Es gibt eine weitere Handhabe gegen Preisbindungsverstöße bei Internet-Auktionen durch Privatleute: Wer als Privatmann im Internet regelmäßig Bücher versteigert, muss sich an die Buchpreisbindung halten. Das hat das Oberlandesgericht Frankfurt, wie dpa soeben meldet, in einem Grundsatzurteil entschieden. Der Kartellsenat bestätigte damit einen Beschluss des Landgerichts Frankfurt.
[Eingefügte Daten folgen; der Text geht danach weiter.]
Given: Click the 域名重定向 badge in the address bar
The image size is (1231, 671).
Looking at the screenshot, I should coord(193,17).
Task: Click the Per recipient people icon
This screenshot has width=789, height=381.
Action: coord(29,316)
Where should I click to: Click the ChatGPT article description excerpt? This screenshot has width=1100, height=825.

Ein Berliner Journalist hatte neuwertige Bücher auf der Online-Plattform ebay angeboten, die dann unterhalb des festgelegten Ladenpreises gekauft wurden.
Der Börsenverein begrüßt Internet-Urteil von Frankfurter Oberlandesgericht: “Das ist ein guter und wichtiger Tag für den deutschen Buchhandel, denn das Buchpreisbindungsgesetz hat sich wieder bewährt”, kommentierte Dieter Schormann, Vorsteher des Börsenvereins des Deutschen Buchhandels, die Entscheidung. “Damit ist gerichtlich klargestellt: Das Internet ist beim Verkauf von preisgebundenen Büchern kein rechtsfreier Raum.”
Der Verband weiter: Wer gewerbs- oder geschäftsmäßig Bücher an Letztabnehmer verkauft, muss laut Paragraf 3 Buchpreisbindungsgesetz den festgesetzten Preis einhalten. Das Urteil stellt klar: Diese Verpflichtung trifft nicht nur gewerbsmäßige Händler. Geschäftsmäßig handelt, wer eine gleichartige Tätigkeit wiederholt zum Bestandteil seiner Beschäftigung macht. Diese Voraussetzung liegt nach Ansicht des Senats jedenfalls bei einem Angebot von mehr als 40 Büchern innerhalb von sechs Wochen vor.